__Quoted text__.
Begin

R/integrate.R

In lgspline: Lagrangian Multiplier Smoothing Splines for Smooth Function Estimation

#' Definite Integral of a Fitted lgspline
#'
#' @description
#' Given a fitted \code{lgspline} object, computes the definite integral of
#' the fitted surface over a rectangular domain using Gauss--Legendre
#' quadrature on \code{predict()}.
#'
#' @section Method:
#' The integration domain is discretised into a tensor-product grid of
#' Gauss--Legendre quadrature nodes.  Predicted values at each node come
#' from the model's \code{predict()} method, which correctly handles
#' partition assignment and piecewise polynomial evaluation.  The integral
#' is the weighted sum
#' \deqn{\int_{a_1}^{b_1} \cdots \int_{a_d}^{b_d}
#'       \hat{f}(\mathbf{t})\,\mathrm{d}t_1 \cdots \mathrm{d}t_d
#'       \;\approx\;
#'       \sum_{i=1}^{M} w_i\,\hat{f}(\mathbf{t}_i)}
#' where \eqn{M = n_{\mathrm{quad}}^d} and each weight incorporates the
#' Jacobian \eqn{(b_j - a_j)/2} for the affine map from \eqn{[-1, 1]} to
#' \eqn{[a_j, b_j]}.  Nodes and weights on \eqn{[-1, 1]} are computed via
#' the Golub--Welsch algorithm (eigenvalues of the symmetric tridiagonal
#' Jacobi matrix).
#'
#' For smooth polynomials, 30--50 nodes per dimension is typically
#' sufficient; highly partitioned models (large \eqn{K}) may benefit from
#' more.  Total evaluation points scale as \eqn{n_{\mathrm{quad}}^d}, so
#' problems with \eqn{d \ge 4} may require reducing \code{n_quad}.
#'
#' @section Integration scale:
#' By default (\code{link_scale = FALSE}), integration is on the response
#' scale \eqn{\mu = g^{-1}(\eta)}.  Setting \code{link_scale = TRUE}
#' integrates the linear predictor \eqn{\eta = \mathbf{x}^{\top}\boldsymbol{\beta}}
#' directly, which is useful when the quantity of interest is the area
#' under the link-transformed surface rather than the response.  For the
#' identity link the two coincide.
#'
#' @param f A fitted \code{lgspline} object.
#' @param lower Numeric vector of lower bounds, one per integration variable.
#'   Scalar values are recycled.
#' @param upper Numeric vector of upper bounds, one per integration variable.
#'   Scalar values are recycled.
#' @param vars Default: NULL.  Character or integer vector identifying which
#'   predictor(s) to integrate over.  When NULL all numeric predictors are
#'   integrated simultaneously.
#' @param initial_values Default: NULL.  Numeric vector of length \eqn{q}
#'   supplying fixed values for predictors not among the integration
#'   variables.  When NULL, non-integration predictors are held at the
#'   midpoint of their training range.

End

__Given task 1__. In the documentation for integrating a fitted lgspline, what method computes the nodes and weights on [-1, 1]?
__Given task 2__. Lay out every line of the listing below as a numbered list. Skip blank lines and leave out the pictures.

__Extracted material__.
Begin

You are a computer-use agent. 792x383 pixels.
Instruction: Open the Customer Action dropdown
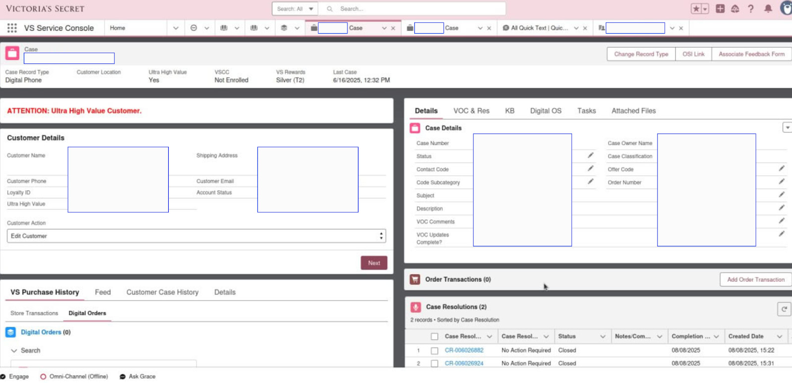(x=196, y=236)
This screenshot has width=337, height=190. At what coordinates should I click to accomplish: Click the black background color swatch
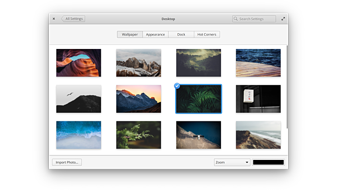tap(268, 162)
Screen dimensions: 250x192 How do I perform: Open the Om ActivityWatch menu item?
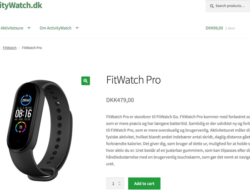55,28
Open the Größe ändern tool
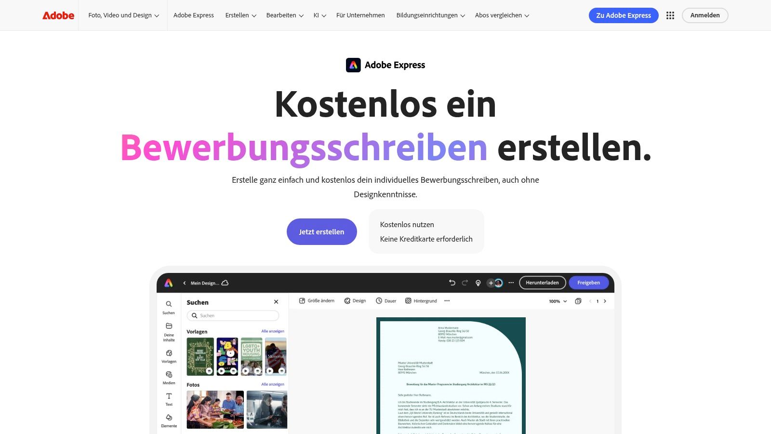Image resolution: width=771 pixels, height=434 pixels. click(x=317, y=300)
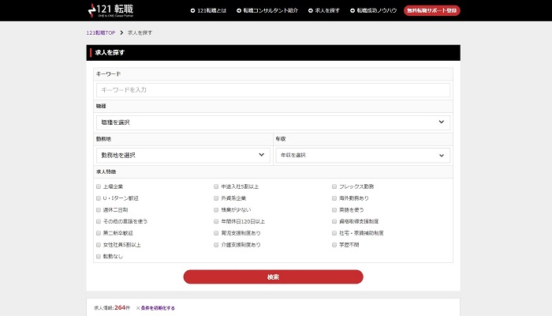Select the 学歴不問 checkbox
This screenshot has height=316, width=552.
334,245
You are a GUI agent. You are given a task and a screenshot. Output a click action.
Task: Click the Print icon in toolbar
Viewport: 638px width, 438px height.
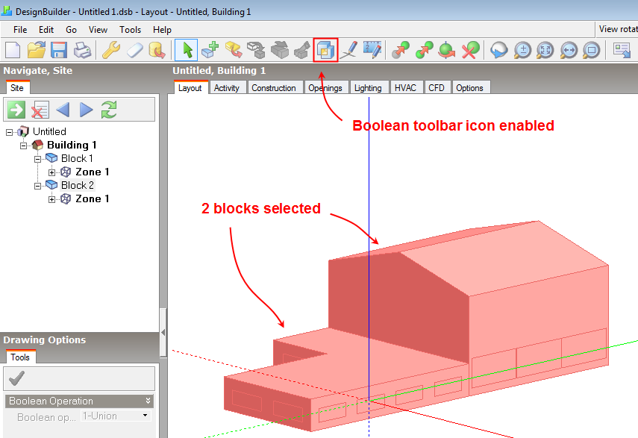point(82,50)
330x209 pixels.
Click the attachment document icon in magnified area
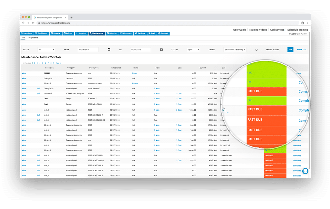223,110
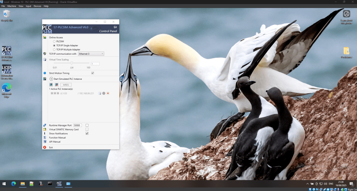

End

__Solution 1__. The Golub–Welsch algorithm, which uses the eigenvalues of the symmetric tridiagonal Jacobi matrix.

__Solution 2__.
1. You are a computer-use agent. 792x383 pixels.
2. Instruction: Open the Customer Action dropdown
3. (x=196, y=236)
4. This screenshot has width=337, height=190. At what coordinates should I click to accomplish: Click the black background color swatch
5. tap(268, 162)
6. Screen dimensions: 250x192 How do I perform: Open the Om ActivityWatch menu item?
7. 55,28
8. Open the Größe ändern tool
9. Image resolution: width=771 pixels, height=434 pixels. click(x=317, y=300)
10. Select the 学歴不問 checkbox
11. This screenshot has height=316, width=552.
12. 334,245
13. You are a GUI agent. You are given a task and a screenshot. Output a click action.
14. Task: Click the Print icon in toolbar
15. Viewport: 638px width, 438px height.
16. point(82,50)
17. 330x209 pixels.
18. Click the attachment document icon in magnified area
19. 223,110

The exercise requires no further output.